Your instructions:
Leave out all pictures while repeating the records exactly and completely.

Exercise data:
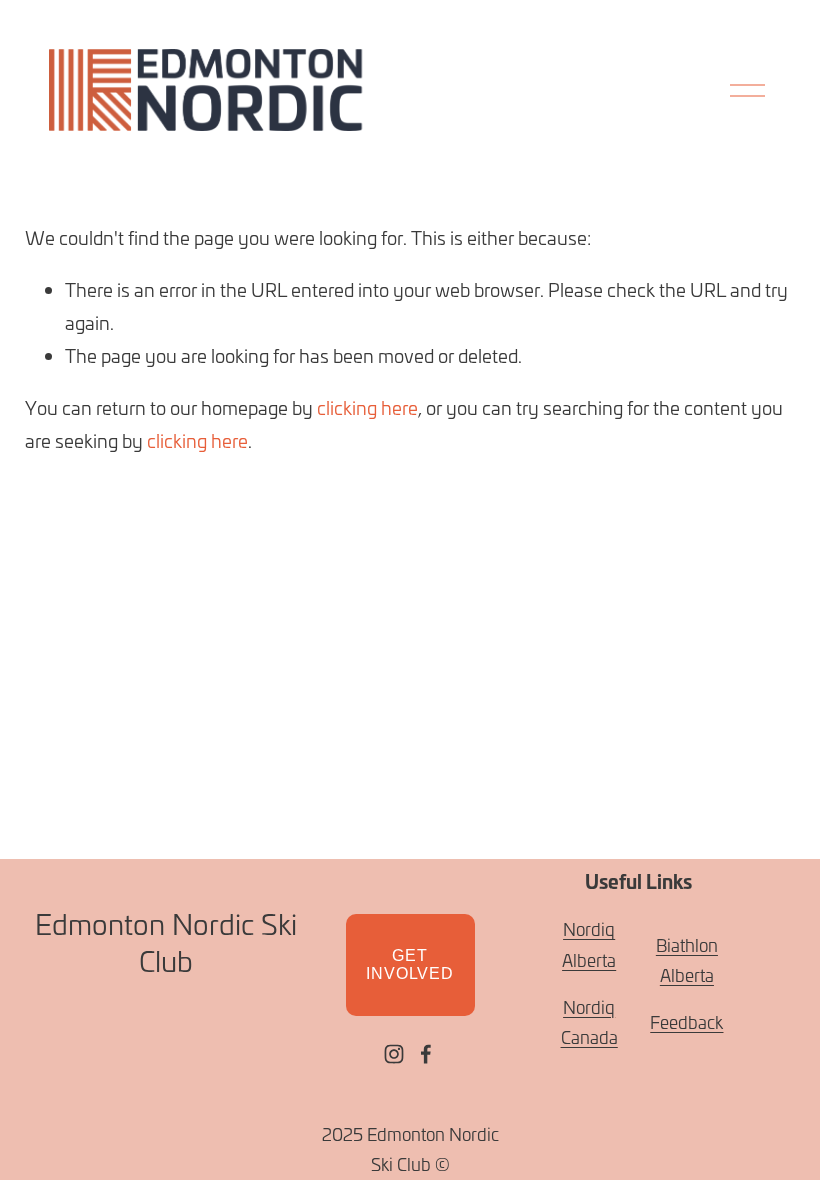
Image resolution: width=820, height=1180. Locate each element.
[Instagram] (394, 1054)
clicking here (367, 407)
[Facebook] (426, 1054)
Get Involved (409, 964)
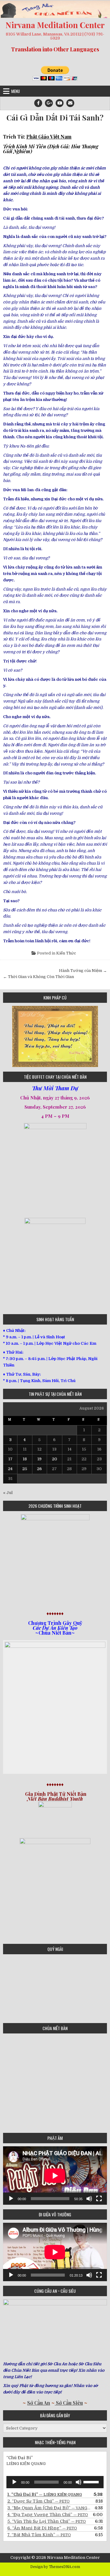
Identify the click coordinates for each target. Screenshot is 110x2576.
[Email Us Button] (70, 103)
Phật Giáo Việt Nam (49, 136)
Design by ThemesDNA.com (55, 2567)
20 (54, 1459)
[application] (55, 2175)
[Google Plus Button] (49, 103)
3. (48, 2507)
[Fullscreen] (99, 2199)
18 (25, 1459)
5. (46, 2521)
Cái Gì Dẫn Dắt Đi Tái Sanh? (55, 117)
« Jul (8, 1492)
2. (38, 2501)
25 (24, 1468)
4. (47, 2514)
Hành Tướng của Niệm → (83, 970)
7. (39, 2534)
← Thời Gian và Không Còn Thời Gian (38, 976)
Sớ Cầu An (38, 2403)
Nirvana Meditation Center (55, 25)
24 (10, 1468)
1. (44, 2494)
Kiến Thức (66, 953)
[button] (7, 1036)
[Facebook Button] (38, 103)
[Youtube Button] (60, 103)
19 (39, 1459)
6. (42, 2528)
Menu (15, 91)
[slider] (92, 2481)
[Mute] (89, 2199)
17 (10, 1459)
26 (39, 1468)
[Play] (11, 2199)
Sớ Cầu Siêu (69, 2403)
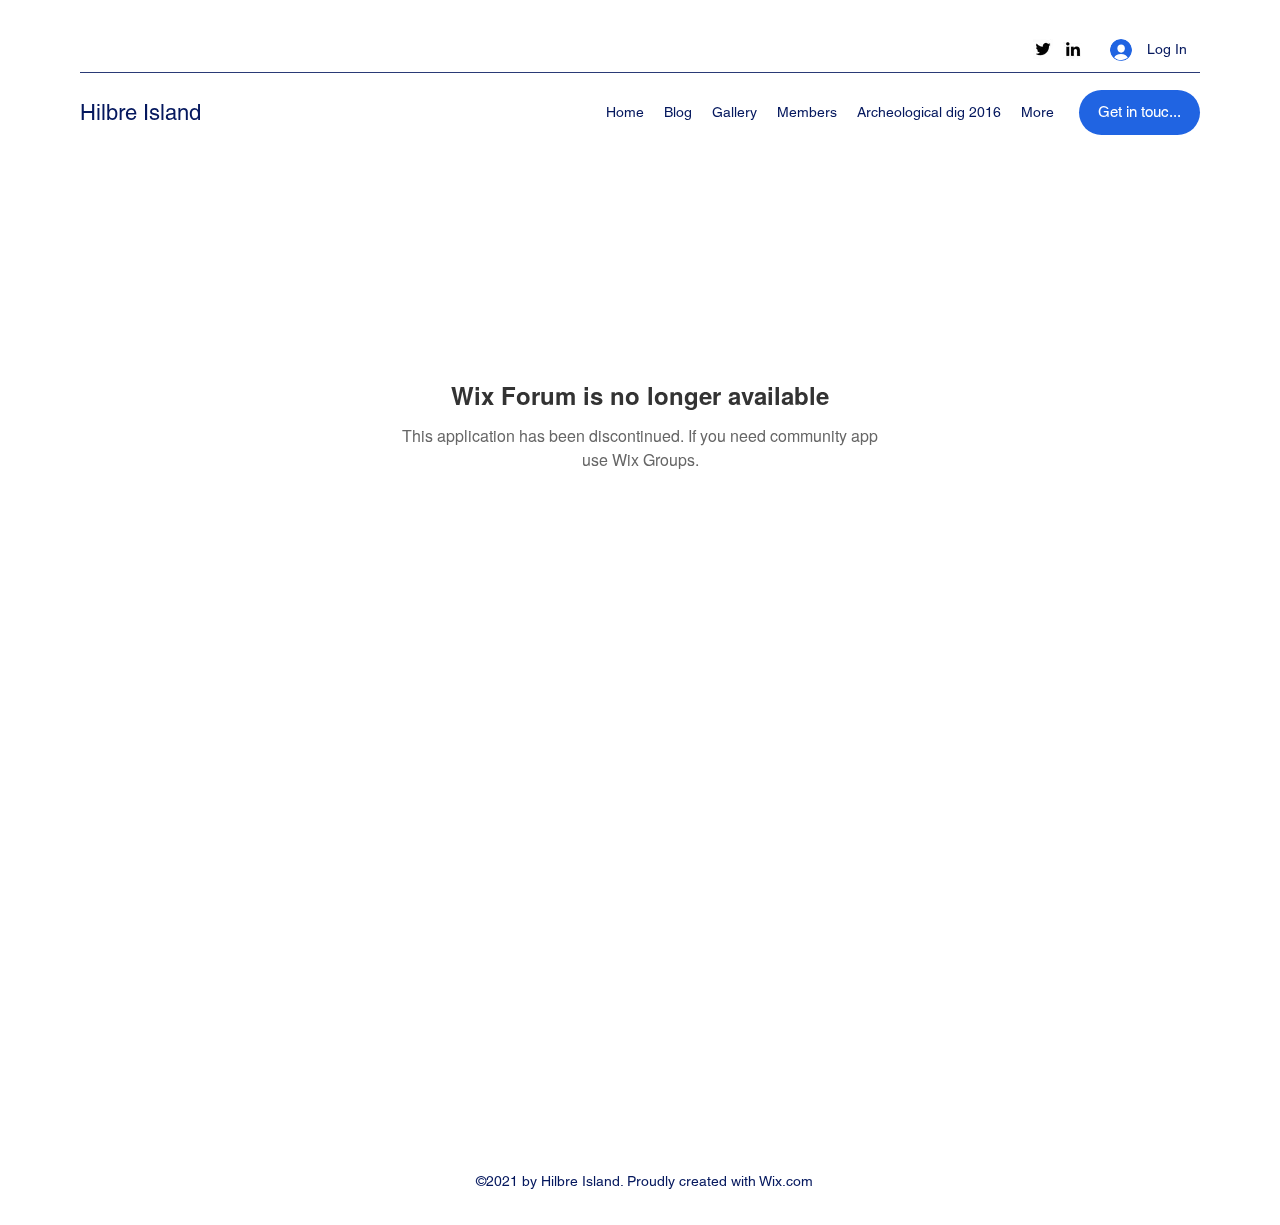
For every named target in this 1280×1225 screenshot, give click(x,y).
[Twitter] (1043, 49)
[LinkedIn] (1073, 49)
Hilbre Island (140, 112)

Solution to this exercise:
Image resolution: width=820, height=1180. Locate each element.
[Instagram] (394, 1054)
clicking here (367, 407)
[Facebook] (426, 1054)
Get Involved (409, 964)
Identify the click coordinates for each target. Screenshot is 110x2576.
[Email Us Button] (70, 103)
Phật Giáo Việt Nam (49, 136)
Design by ThemesDNA.com (55, 2567)
20 (54, 1459)
[application] (55, 2175)
[Google Plus Button] (49, 103)
3. (48, 2507)
[Fullscreen] (99, 2199)
18 (25, 1459)
5. (46, 2521)
Cái Gì Dẫn Dắt Đi Tái Sanh? (55, 117)
« Jul (8, 1492)
2. (38, 2501)
25 (24, 1468)
4. (47, 2514)
Hành Tướng của Niệm → (83, 970)
7. (39, 2534)
← Thời Gian và Không Còn Thời Gian (38, 976)
Sớ Cầu An (38, 2403)
Nirvana Meditation Center (55, 25)
24 (10, 1468)
1. (44, 2494)
Kiến Thức (66, 953)
[button] (7, 1036)
[Facebook Button] (38, 103)
[Youtube Button] (60, 103)
19 (39, 1459)
6. (42, 2528)
Menu (15, 91)
[slider] (92, 2481)
[Mute] (89, 2199)
17 (10, 1459)
26 (39, 1468)
[Play] (11, 2199)
Sớ Cầu Siêu (69, 2403)
For every named target in this 1280×1225 screenshot, give click(x,y).
[Twitter] (1043, 49)
[LinkedIn] (1073, 49)
Hilbre Island (140, 112)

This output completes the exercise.